### DATA FOR THIS EXERCISE
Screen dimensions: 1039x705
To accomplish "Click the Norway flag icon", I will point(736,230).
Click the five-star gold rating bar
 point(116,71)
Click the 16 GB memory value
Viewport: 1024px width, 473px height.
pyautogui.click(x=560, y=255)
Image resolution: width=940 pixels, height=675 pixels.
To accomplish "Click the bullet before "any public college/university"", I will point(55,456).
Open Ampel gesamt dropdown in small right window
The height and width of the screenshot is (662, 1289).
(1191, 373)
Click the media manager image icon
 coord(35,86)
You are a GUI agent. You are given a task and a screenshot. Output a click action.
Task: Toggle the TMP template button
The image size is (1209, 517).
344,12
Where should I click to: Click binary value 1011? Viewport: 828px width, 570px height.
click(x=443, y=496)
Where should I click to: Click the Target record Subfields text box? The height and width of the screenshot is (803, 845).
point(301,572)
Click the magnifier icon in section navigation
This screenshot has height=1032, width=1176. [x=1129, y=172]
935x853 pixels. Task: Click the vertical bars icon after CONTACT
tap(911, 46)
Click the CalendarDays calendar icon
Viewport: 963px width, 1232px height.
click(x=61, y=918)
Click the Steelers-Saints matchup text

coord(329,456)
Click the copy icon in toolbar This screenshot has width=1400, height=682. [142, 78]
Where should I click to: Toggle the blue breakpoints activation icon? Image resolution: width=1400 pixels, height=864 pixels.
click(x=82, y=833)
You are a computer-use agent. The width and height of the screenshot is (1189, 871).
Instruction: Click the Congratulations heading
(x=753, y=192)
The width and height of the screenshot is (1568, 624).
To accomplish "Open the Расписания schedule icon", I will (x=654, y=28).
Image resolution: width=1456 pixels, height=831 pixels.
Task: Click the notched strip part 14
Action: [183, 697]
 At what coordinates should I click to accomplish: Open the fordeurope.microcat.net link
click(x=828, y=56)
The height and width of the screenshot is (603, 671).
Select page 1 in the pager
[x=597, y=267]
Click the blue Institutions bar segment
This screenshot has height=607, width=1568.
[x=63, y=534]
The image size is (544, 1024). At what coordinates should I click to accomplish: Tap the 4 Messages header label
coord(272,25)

### EXERCISE REQUIREMENTS
Send back an exact copy of only the lines from the line with "Click the five-star gold rating bar" up to and including the line with "You are a GUI" in the data above.

### SOLUTION BELOW
Click the five-star gold rating bar
 point(116,71)
Click the 16 GB memory value
Viewport: 1024px width, 473px height.
pyautogui.click(x=560, y=255)
Image resolution: width=940 pixels, height=675 pixels.
To accomplish "Click the bullet before "any public college/university"", I will point(55,456).
Open Ampel gesamt dropdown in small right window
The height and width of the screenshot is (662, 1289).
(1191, 373)
Click the media manager image icon
 coord(35,86)
You are a GUI agent. You are given a task and a screenshot. Output a click action.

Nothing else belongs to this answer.